▶ **Data**
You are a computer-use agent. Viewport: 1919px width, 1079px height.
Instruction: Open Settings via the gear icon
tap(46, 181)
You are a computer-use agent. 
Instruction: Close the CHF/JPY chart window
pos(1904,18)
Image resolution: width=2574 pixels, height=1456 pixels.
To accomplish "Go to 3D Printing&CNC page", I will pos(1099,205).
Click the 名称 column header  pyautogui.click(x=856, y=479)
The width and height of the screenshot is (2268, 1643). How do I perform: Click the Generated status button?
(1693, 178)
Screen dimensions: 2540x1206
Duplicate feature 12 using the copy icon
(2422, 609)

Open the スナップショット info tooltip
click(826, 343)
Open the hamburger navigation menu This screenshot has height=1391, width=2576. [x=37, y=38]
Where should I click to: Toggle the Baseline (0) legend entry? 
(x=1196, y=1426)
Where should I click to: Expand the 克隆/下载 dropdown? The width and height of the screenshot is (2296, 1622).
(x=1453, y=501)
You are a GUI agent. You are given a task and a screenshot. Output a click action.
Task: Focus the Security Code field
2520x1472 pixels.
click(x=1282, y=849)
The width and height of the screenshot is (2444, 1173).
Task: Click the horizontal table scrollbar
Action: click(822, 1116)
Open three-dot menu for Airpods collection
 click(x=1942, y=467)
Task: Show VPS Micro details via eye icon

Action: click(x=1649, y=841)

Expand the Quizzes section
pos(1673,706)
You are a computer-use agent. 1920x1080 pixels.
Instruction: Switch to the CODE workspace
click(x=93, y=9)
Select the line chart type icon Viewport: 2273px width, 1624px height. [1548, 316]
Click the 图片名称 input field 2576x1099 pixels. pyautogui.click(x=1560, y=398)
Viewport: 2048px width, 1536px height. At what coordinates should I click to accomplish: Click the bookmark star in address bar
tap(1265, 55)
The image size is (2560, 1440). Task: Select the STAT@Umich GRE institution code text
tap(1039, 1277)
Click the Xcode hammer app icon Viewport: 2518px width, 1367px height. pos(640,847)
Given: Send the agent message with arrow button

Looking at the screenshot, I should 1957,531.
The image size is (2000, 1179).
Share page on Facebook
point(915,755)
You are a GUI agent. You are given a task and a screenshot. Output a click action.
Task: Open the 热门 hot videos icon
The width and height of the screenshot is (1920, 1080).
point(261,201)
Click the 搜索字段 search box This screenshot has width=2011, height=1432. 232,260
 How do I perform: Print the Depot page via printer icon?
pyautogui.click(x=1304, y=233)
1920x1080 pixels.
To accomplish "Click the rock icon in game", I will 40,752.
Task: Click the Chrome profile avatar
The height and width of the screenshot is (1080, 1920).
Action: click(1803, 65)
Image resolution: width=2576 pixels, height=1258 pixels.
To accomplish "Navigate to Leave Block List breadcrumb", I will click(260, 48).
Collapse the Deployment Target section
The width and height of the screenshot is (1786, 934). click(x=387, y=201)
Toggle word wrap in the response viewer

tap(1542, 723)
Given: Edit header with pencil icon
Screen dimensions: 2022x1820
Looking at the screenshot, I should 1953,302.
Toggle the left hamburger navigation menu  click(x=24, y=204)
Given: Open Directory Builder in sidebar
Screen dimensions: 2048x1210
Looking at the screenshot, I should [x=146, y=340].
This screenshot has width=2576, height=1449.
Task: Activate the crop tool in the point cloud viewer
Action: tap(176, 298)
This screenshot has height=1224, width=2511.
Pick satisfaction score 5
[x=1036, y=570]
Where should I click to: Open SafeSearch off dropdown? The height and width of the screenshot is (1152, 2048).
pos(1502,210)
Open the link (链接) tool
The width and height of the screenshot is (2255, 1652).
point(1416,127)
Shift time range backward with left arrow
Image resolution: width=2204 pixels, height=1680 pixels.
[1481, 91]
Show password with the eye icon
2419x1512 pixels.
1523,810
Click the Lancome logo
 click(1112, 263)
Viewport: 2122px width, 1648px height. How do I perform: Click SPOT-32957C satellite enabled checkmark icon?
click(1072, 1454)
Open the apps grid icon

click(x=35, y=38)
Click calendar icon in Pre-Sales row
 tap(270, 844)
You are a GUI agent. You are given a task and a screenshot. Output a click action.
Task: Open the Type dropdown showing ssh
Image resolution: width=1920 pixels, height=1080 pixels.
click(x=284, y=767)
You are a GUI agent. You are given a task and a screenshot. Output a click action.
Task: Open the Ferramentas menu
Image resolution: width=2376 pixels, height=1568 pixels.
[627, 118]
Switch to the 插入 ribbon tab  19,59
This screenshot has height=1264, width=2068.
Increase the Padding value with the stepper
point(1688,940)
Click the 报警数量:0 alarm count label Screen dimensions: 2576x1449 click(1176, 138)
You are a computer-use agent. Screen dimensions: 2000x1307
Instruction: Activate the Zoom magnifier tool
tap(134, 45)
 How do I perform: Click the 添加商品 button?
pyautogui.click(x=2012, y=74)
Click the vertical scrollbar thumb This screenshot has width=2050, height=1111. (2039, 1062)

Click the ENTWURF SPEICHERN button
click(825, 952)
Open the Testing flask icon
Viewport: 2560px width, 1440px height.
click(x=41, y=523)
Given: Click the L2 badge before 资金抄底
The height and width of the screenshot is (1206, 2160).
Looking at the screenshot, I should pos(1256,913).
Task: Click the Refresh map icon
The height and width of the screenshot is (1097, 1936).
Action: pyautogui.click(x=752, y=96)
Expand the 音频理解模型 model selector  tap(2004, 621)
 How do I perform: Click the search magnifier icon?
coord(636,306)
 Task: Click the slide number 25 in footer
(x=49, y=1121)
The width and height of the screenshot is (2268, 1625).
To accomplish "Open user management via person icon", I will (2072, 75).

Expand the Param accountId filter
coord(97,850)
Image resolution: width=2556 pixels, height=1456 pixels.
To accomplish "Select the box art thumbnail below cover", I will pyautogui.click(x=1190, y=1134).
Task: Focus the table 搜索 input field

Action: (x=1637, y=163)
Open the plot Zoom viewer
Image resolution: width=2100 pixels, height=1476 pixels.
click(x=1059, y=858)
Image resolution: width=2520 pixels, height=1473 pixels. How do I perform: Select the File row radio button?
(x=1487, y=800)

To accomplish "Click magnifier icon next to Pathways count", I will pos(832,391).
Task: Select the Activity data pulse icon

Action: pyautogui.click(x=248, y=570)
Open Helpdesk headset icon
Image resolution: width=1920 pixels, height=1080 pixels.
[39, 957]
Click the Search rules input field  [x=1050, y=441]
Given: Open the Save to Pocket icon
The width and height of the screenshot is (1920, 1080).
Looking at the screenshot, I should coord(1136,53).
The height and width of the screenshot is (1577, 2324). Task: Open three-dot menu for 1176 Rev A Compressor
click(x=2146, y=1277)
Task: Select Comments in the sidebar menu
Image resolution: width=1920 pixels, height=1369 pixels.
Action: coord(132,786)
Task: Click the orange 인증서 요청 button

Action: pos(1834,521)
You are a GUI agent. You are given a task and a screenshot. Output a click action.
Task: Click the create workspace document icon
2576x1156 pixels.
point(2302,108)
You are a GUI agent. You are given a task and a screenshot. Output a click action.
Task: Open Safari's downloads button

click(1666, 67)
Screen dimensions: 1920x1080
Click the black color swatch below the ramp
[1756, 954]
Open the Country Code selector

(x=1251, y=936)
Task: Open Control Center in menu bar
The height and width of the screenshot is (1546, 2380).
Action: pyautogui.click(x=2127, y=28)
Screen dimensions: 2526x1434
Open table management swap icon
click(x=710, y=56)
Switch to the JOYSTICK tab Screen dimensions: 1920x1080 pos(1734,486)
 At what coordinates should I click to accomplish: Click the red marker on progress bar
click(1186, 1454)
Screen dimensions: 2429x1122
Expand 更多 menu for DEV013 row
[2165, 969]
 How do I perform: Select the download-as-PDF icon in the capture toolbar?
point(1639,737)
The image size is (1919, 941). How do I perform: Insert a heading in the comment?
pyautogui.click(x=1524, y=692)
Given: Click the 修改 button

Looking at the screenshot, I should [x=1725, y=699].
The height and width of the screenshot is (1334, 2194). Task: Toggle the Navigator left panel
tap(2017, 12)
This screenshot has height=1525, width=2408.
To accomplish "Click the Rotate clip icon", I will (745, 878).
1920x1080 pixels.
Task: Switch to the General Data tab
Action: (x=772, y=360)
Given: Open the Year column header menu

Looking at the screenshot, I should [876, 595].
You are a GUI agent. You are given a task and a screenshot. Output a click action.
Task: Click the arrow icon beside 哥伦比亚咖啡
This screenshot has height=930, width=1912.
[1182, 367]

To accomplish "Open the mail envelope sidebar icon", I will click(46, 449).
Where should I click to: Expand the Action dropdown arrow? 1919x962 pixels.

▶ **What you need to do**
From the listing above, return the lines starting at the one with "This screenshot has height=1264, width=2068." and ending at the one with "You are a computer-use agent. Screen", both kept, exactly as they appear and nothing more.

▶ **The completed task**
This screenshot has height=1264, width=2068.
Increase the Padding value with the stepper
point(1688,940)
Click the 报警数量:0 alarm count label Screen dimensions: 2576x1449 click(1176, 138)
You are a computer-use agent. Screen dimensions: 2000x1307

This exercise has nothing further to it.